Segment Start: Dataset

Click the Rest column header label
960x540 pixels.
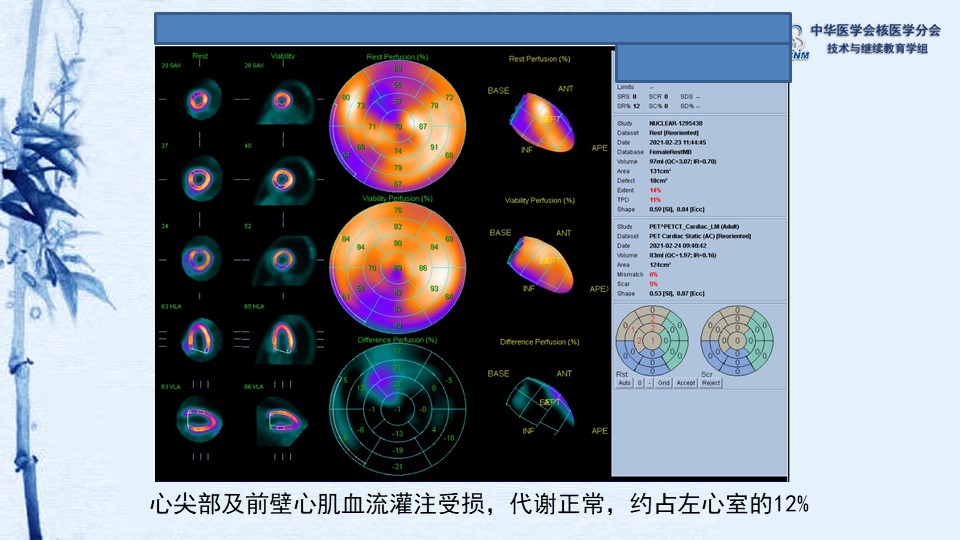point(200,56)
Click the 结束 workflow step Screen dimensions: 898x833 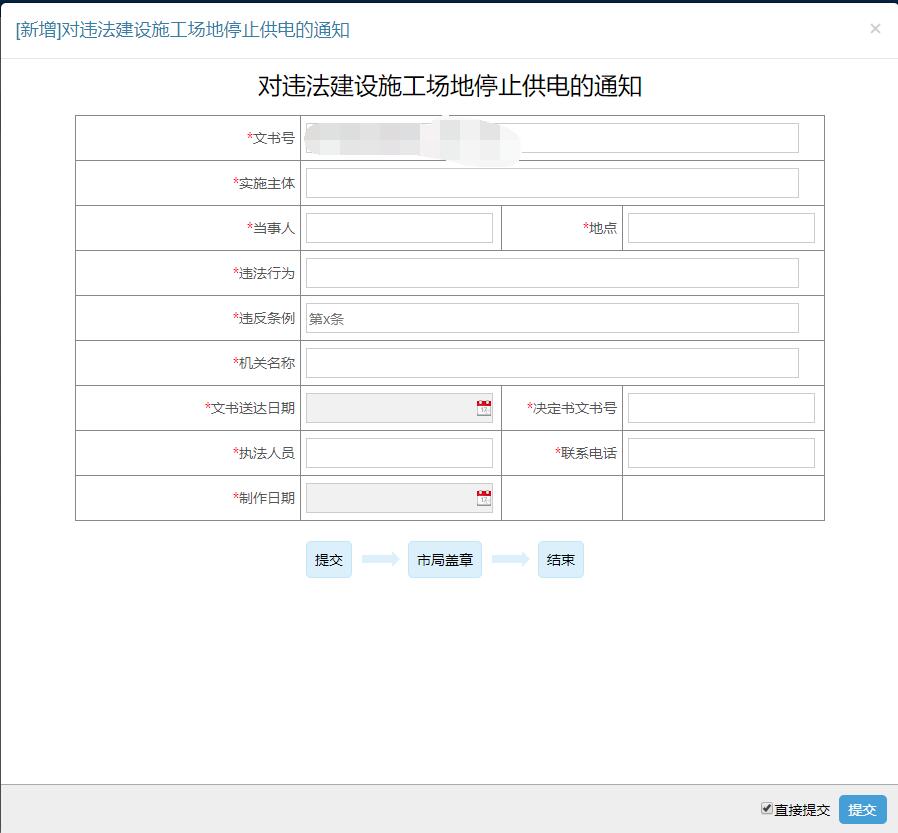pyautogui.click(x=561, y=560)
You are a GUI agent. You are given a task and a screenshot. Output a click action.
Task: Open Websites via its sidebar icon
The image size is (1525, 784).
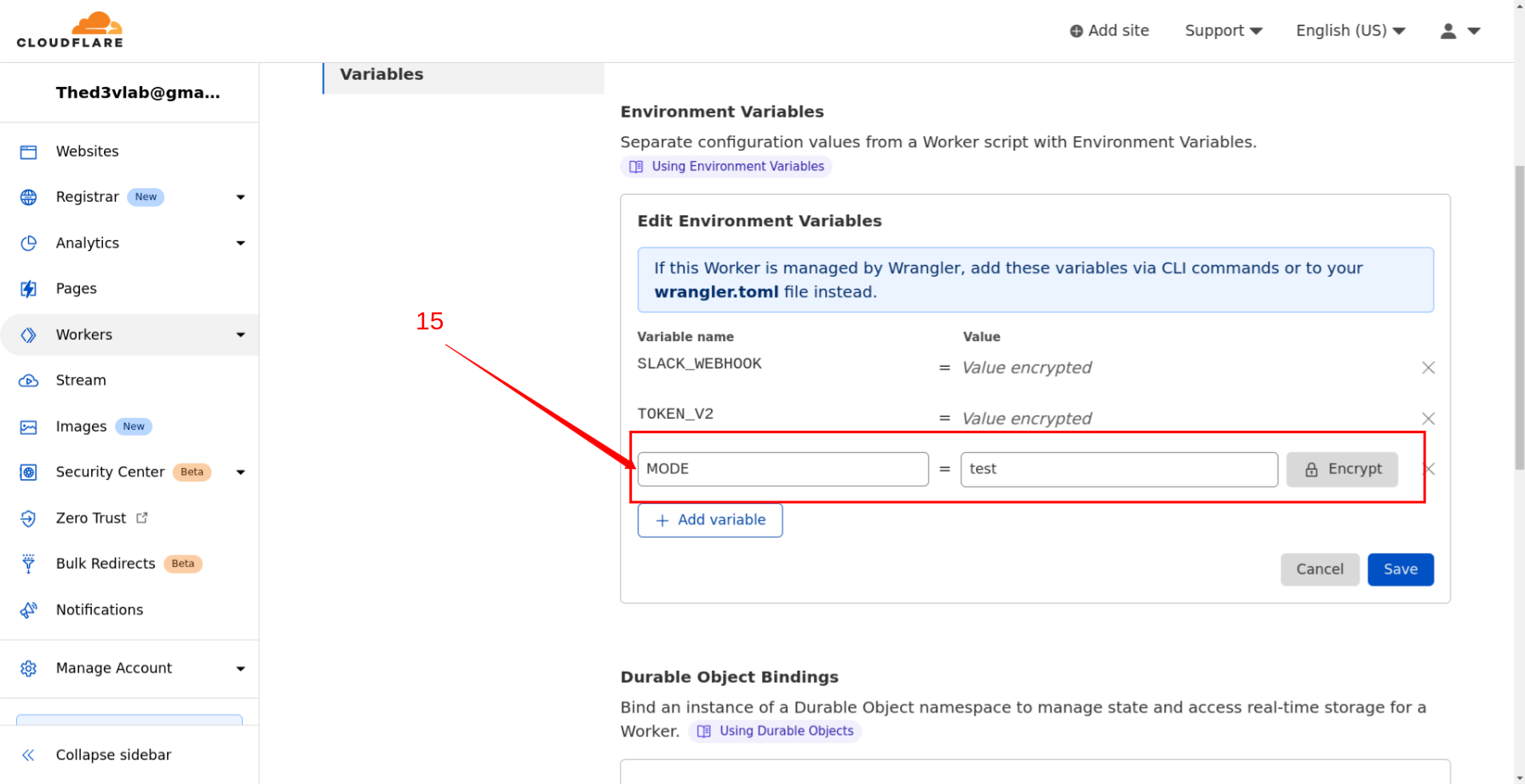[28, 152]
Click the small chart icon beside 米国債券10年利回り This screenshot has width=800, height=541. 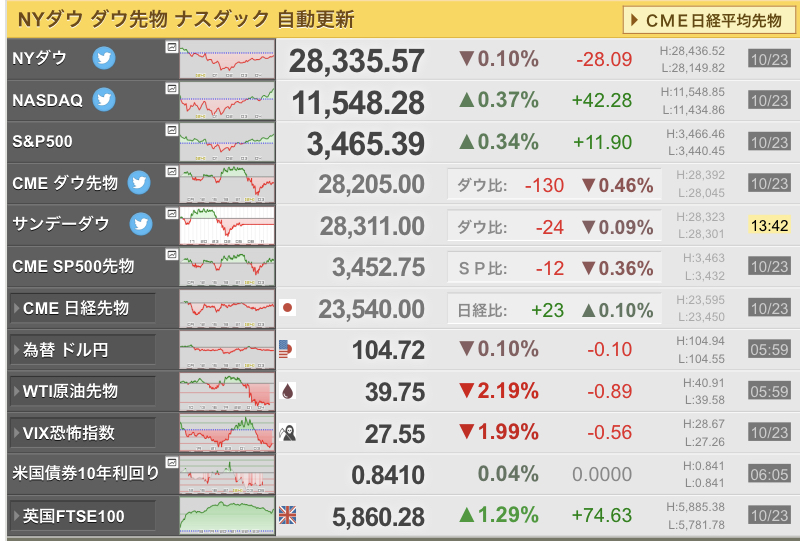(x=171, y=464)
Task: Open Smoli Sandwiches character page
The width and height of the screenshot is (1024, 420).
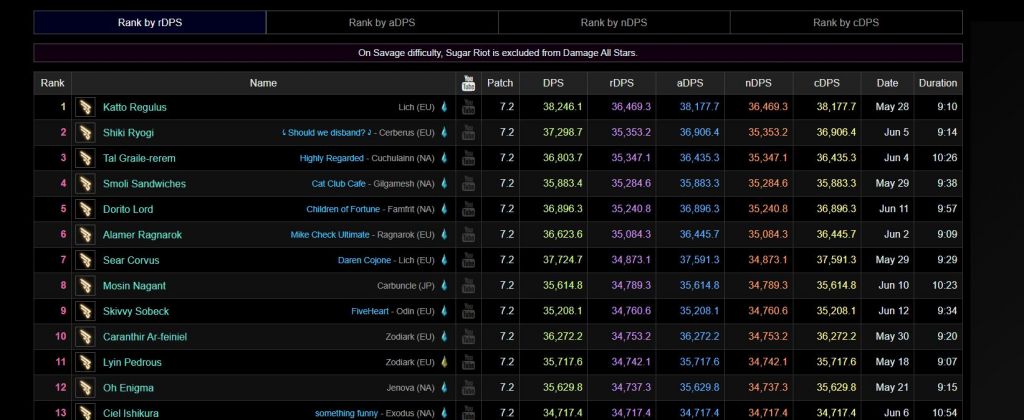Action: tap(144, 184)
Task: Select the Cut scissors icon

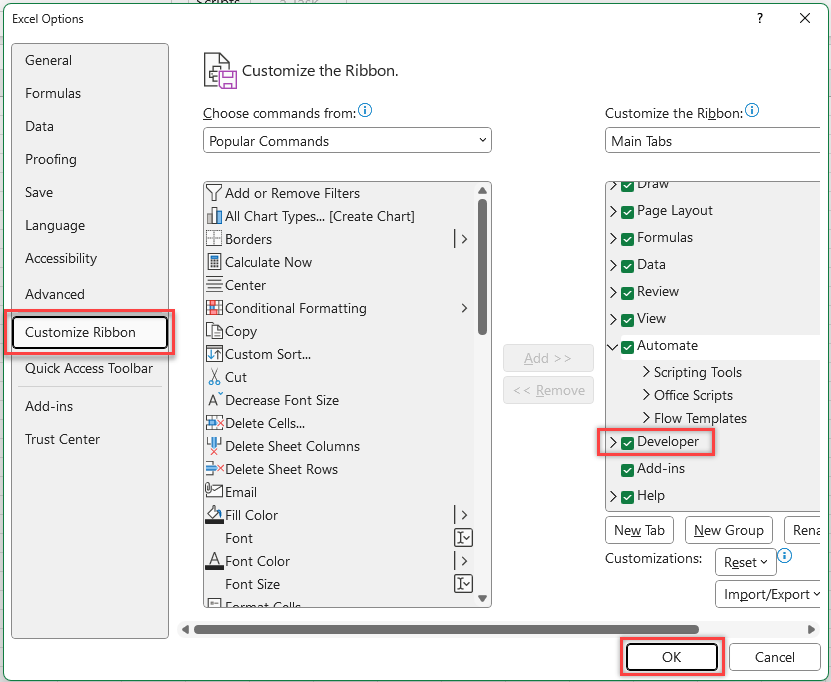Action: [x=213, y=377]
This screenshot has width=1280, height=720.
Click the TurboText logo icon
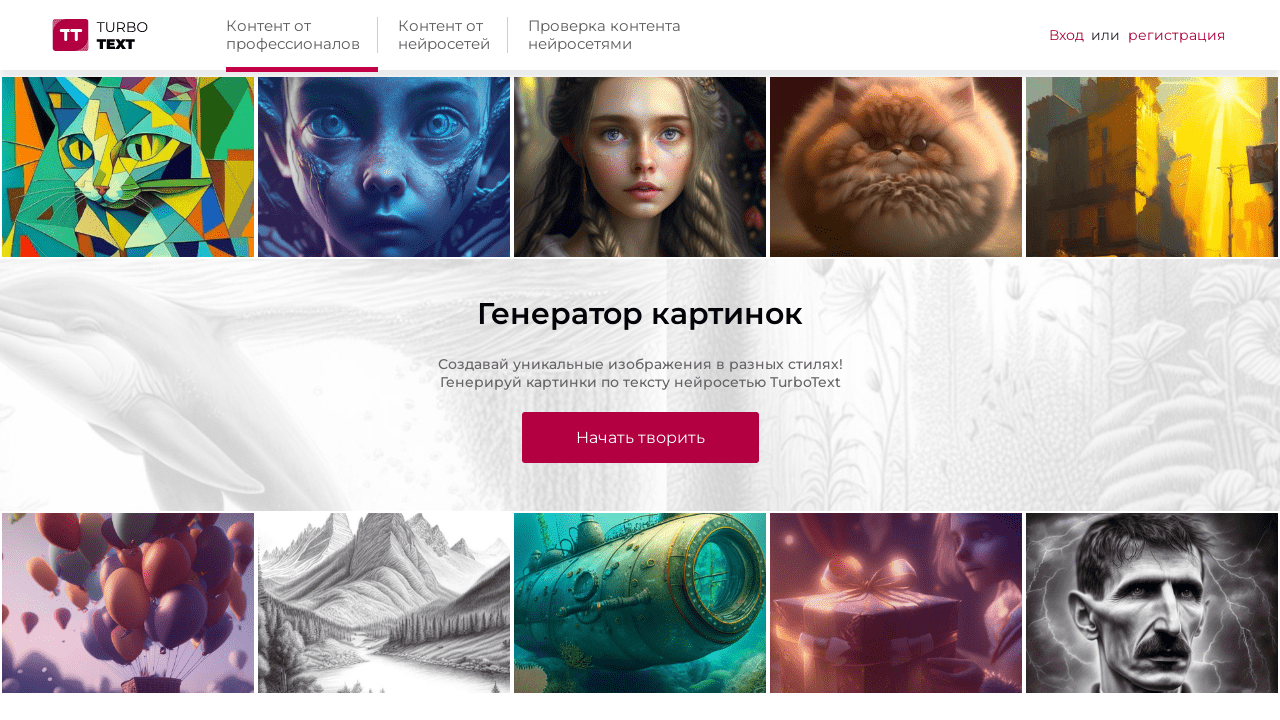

Segment End: Dataset

What this task involves
In the listing, find the line containing "Task: Open Smoli Sandwiches character page" and repeat it and every later line through the last one, word for word, excluding the pictures.

Answer box
Task: Open Smoli Sandwiches character page
The width and height of the screenshot is (1024, 420).
Action: tap(144, 184)
Task: Select the Cut scissors icon

Action: [x=213, y=377]
This screenshot has width=1280, height=720.
Click the TurboText logo icon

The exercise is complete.